# Selected extract
######
Hi Kevin,
-----Original Message----- From: Kevin O'Connor [mailto:kevin@koconnor.net]
On Fri, Dec 18, 2015 at 03:04:58AM +0000, Gonglei (Arei) wrote:
Hi Kevin & Paolo,
Luckily, I reproduced this problem last night. And I got the below log when
SeaBIOS is stuck. [...]
[2015-12-18 10:38:10] gonglei: finish while
[...]
<...>-31509 [035] 154753.180077: kvm_exit: reason EXCEPTION_NMI rip 0x3
info 0 80000306
<...>-31509 [035] 154753.180077: kvm_emulate_insn: 0:3:f0 53 (real) <...>-31509 [035] 154753.180077: kvm_inj_exception: #UD (0x0) <...>-31509 [035] 154753.180077: kvm_entry: vcpu 0
This is an odd finding. It seems to indicate that the code is caught in an infinite irq loop once irqs are enabled. What doesn't make sense is that an NMI shouldn't depend on the cpu irq enable flag.
Maybe the root cause is not NMI but INTR, so yield() can open hardware interrupt, And then execute interrupt handler, but the interrupt handler make the SeaBIOS stack broken, so that the BSP can't execute the instruction and occur exception, VM_EXIT to Kmod, which is an infinite loop. But I don't have any proofs except the surface phenomenon.
Kevin, can we drop yield() in smp_setup() ?
diff --git a/src/fw/smp.c b/src/fw/smp.c index 579acdb..dd23eda 100644 --- a/src/fw/smp.c +++ b/src/fw/smp.c @@ -136,7 +136,6 @@ smp_setup(void) " jc 1b\n" : "+m" (SMPLock), "+m" (SMPStack) : : "cc", "memory"); - yield();
// Restore memory. *(u64*)BUILD_AP_BOOT_ADDR = old;
Is it really useful and allowable for SeaBIOS? Maybe for other components? I'm not sure. Because we found that when SeaBIOS is booting, if we inject a NMI by QMP, the guest will *stuck*. And the kvm tracing log is the same with the current problem.
Regards, -Gonglei
Also, I can't explain why rip would be 0x03, nor why a #UD in an exception handler wouldn't result in a triple fault. Maybe someone with more kvm knowledge could help here.
I did notice that you appear to be running with SeaBIOS v1.8.1 - I recommend you upgrade to the latest. There were two important fixes in this area (8b9942fa and 3156b71a). I don't think either of these fixes would explain the log above, but it would be best to eliminate the possibility.
-Kevin
######
# Material provided
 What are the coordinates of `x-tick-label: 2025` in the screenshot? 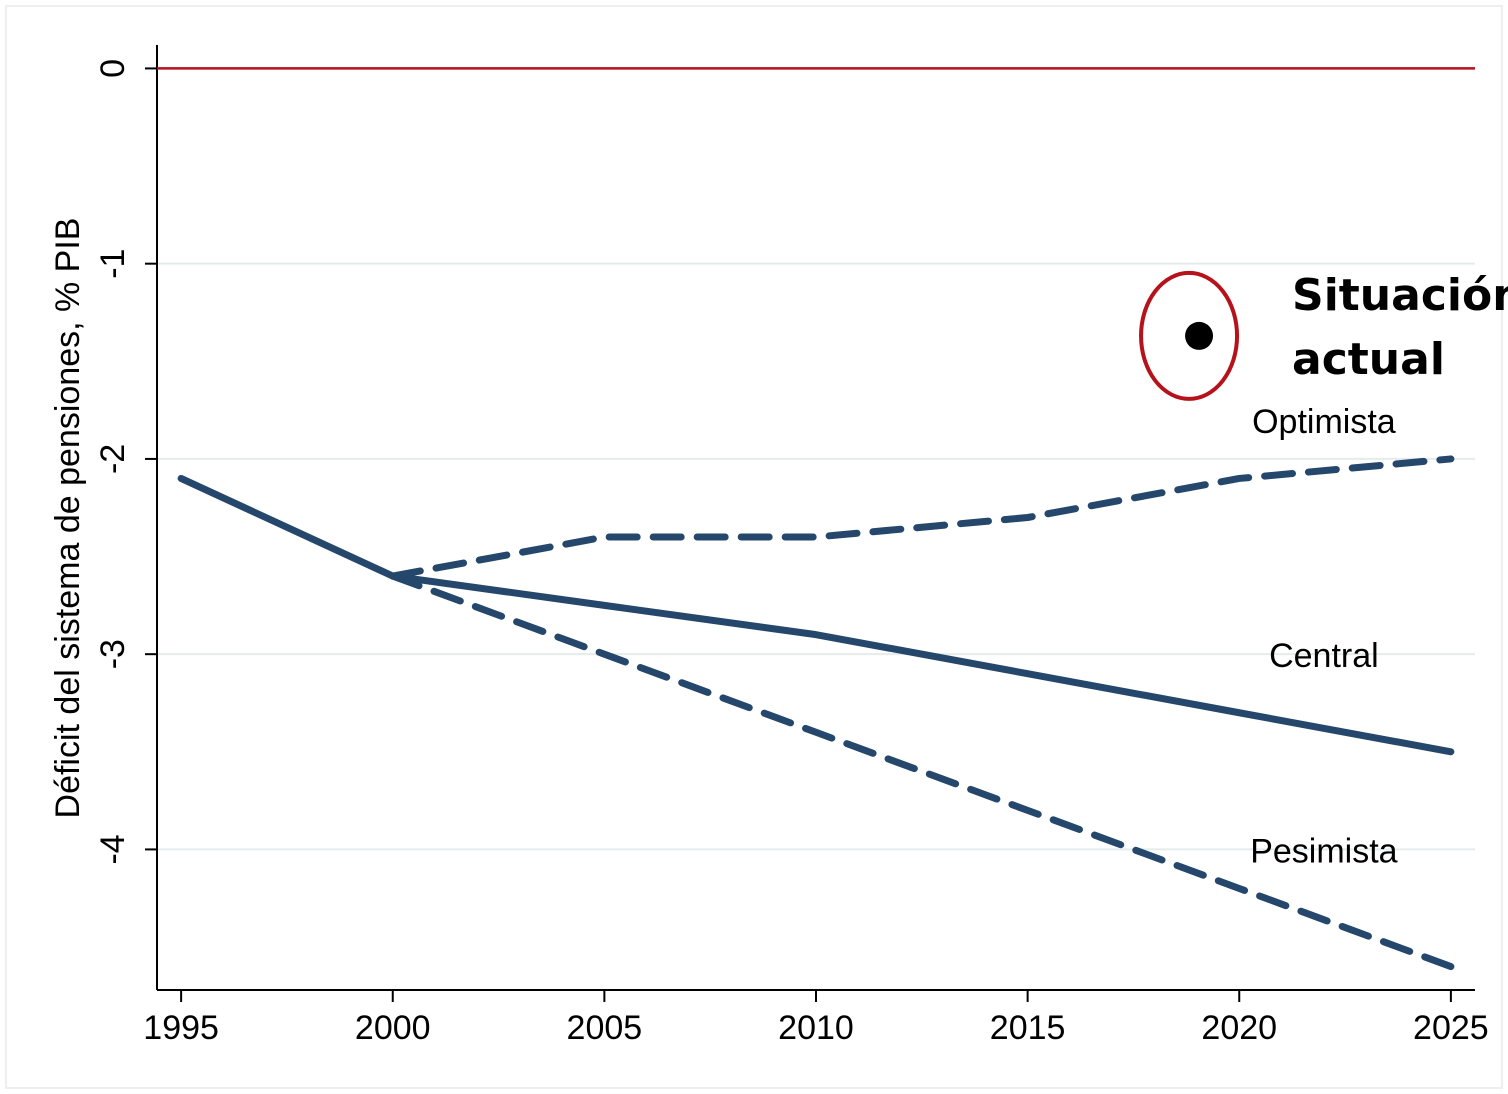 It's located at (1451, 1028).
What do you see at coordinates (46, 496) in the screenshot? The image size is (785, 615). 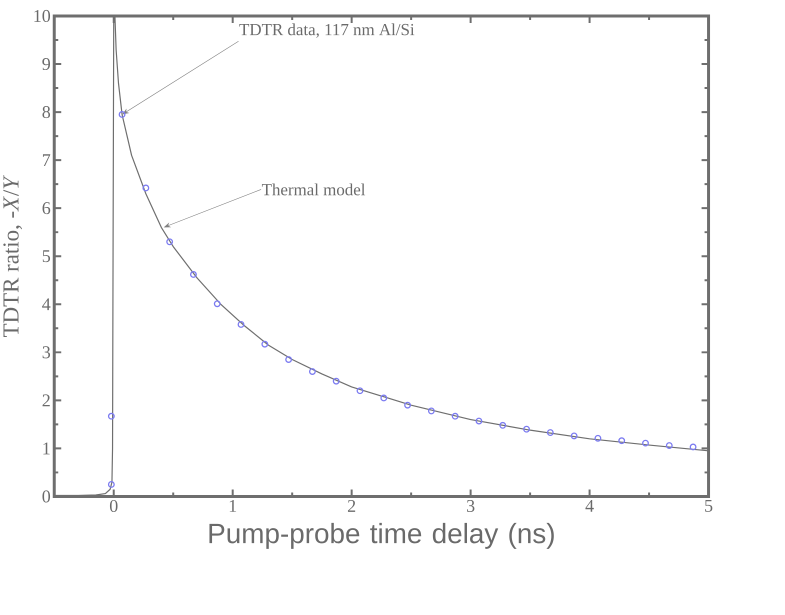 I see `y-tick-label: 0` at bounding box center [46, 496].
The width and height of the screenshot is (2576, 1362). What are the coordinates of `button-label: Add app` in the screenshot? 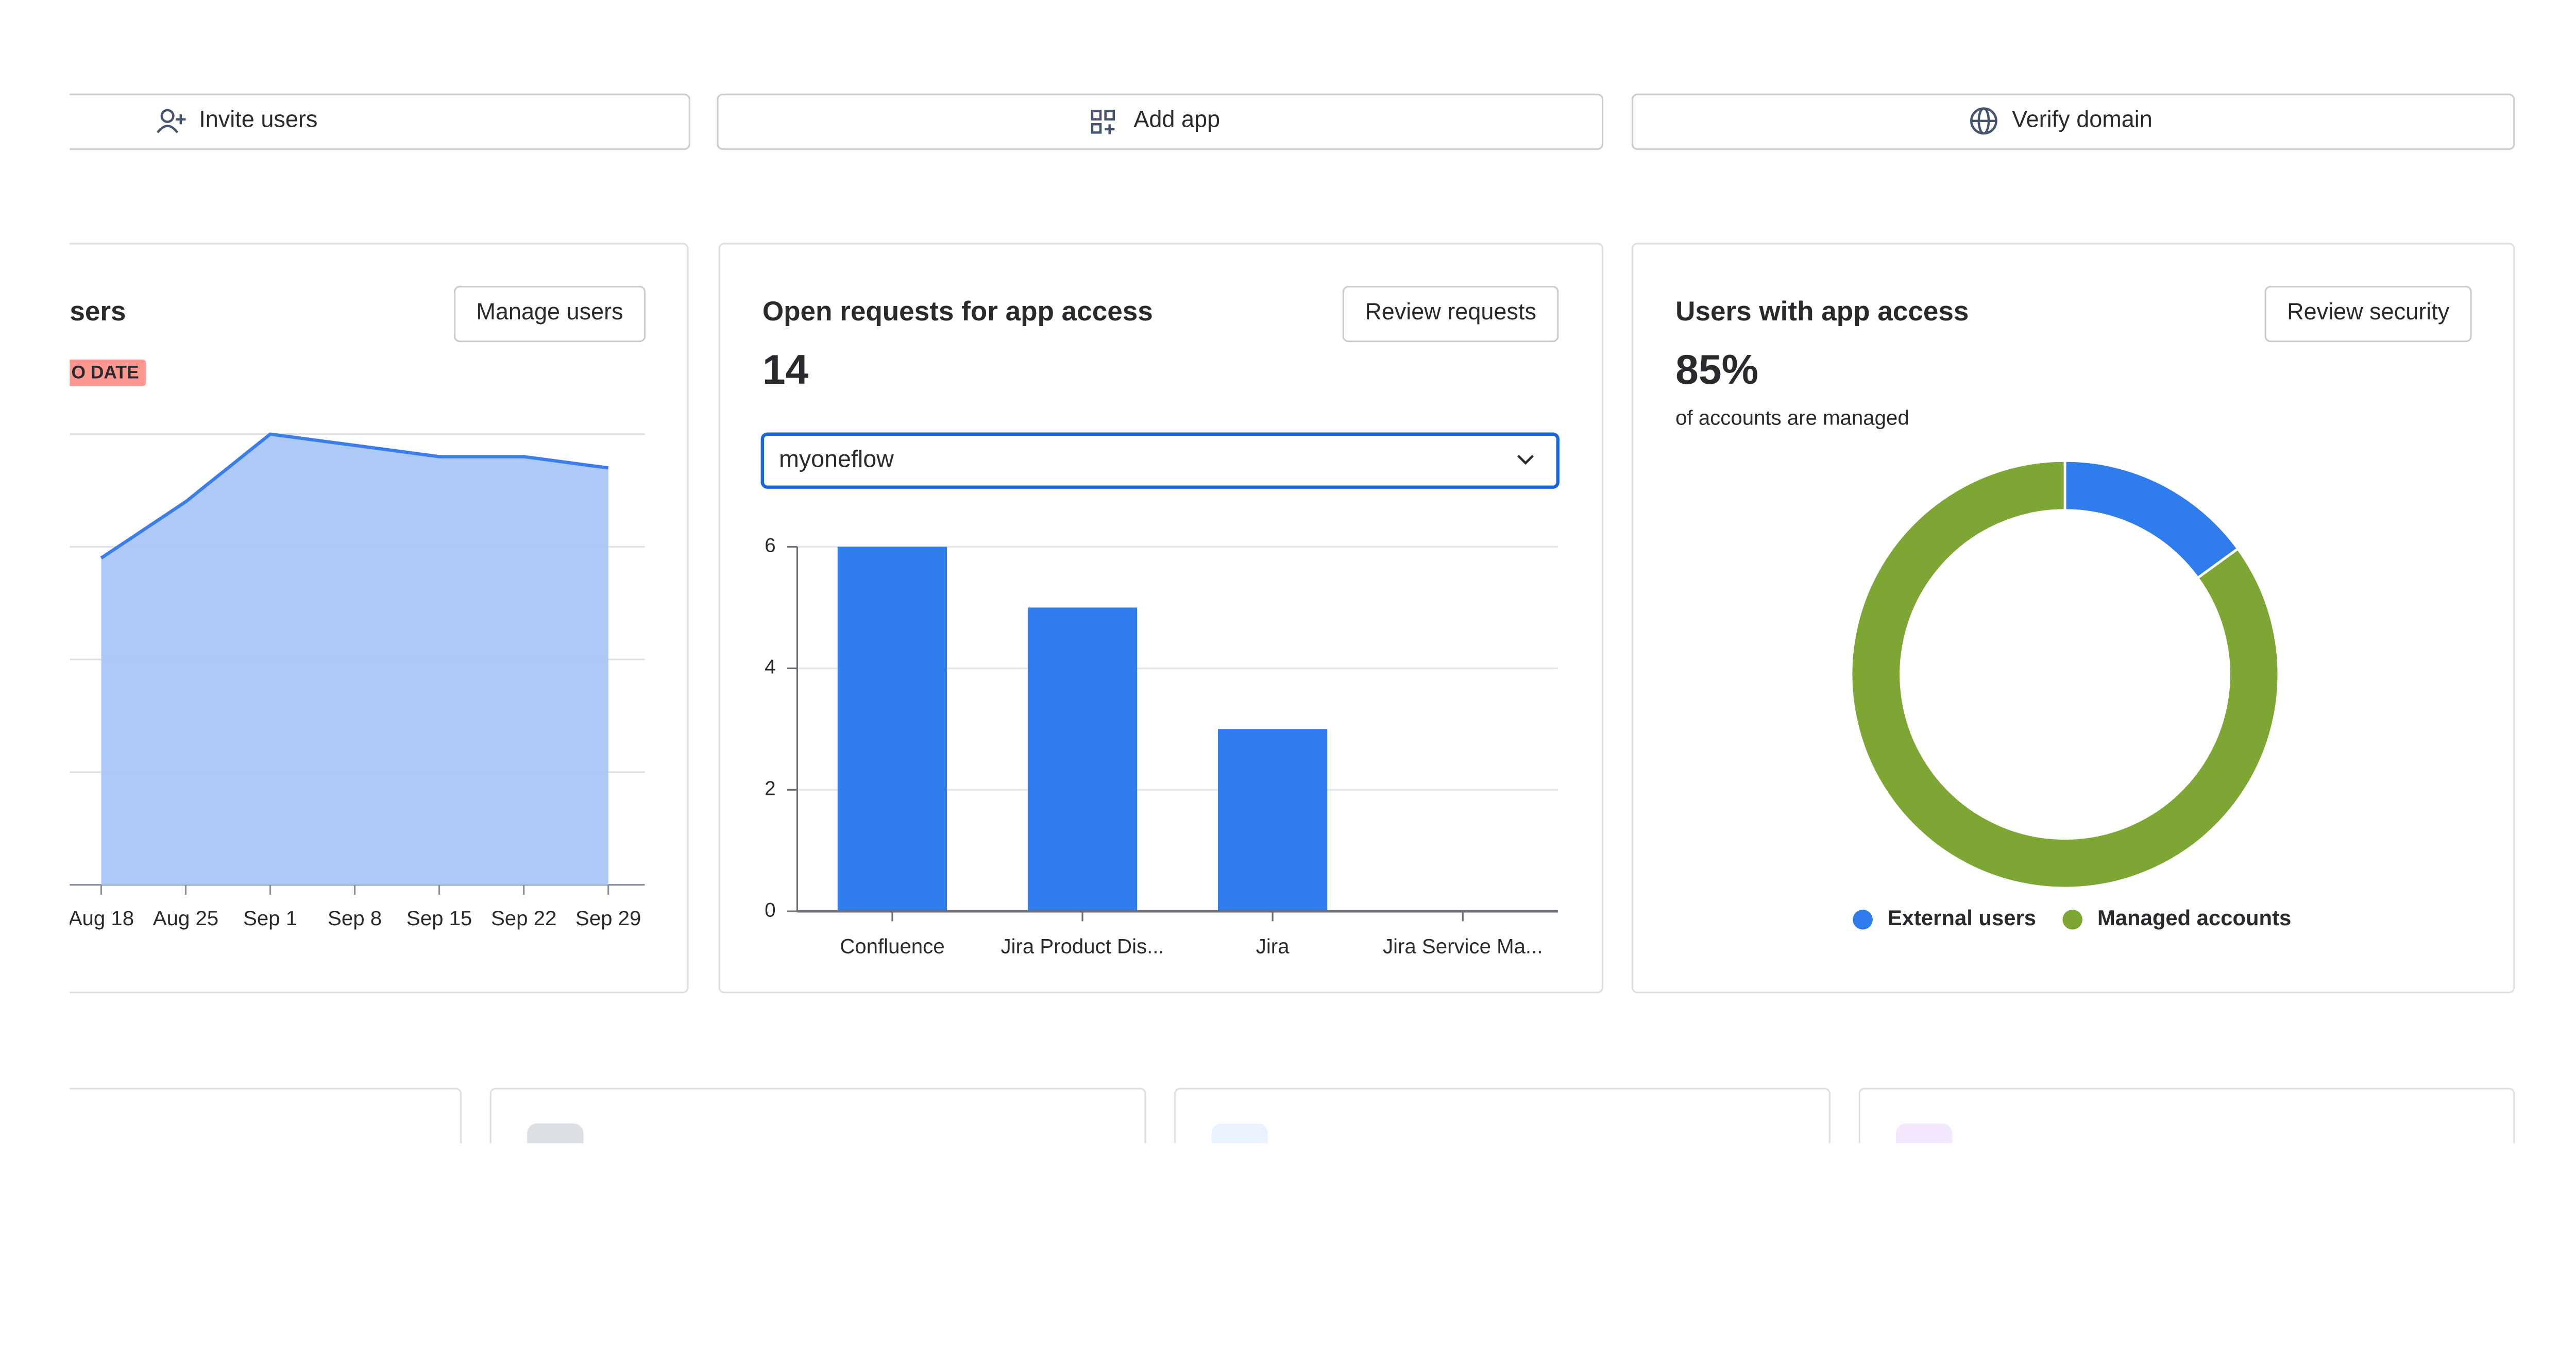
######
# Your assignment
Can you set down, word for word, the passage of the SeaBIOS thread above, starting at "Kevin, can we" and ending at "the current problem."?

# Answer section
Kevin, can we drop yield() in smp_setup() ?
diff --git a/src/fw/smp.c b/src/fw/smp.c index 579acdb..dd23eda 100644 --- a/src/fw/smp.c +++ b/src/fw/smp.c @@ -136,7 +136,6 @@ smp_setup(void) " jc 1b\n" : "+m" (SMPLock), "+m" (SMPStack) : : "cc", "memory"); - yield();
// Restore memory. *(u64*)BUILD_AP_BOOT_ADDR = old;
Is it really useful and allowable for SeaBIOS? Maybe for other components? I'm not sure. Because we found that when SeaBIOS is booting, if we inject a NMI by QMP, the guest will *stuck*. And the kvm tracing log is the same with the current problem.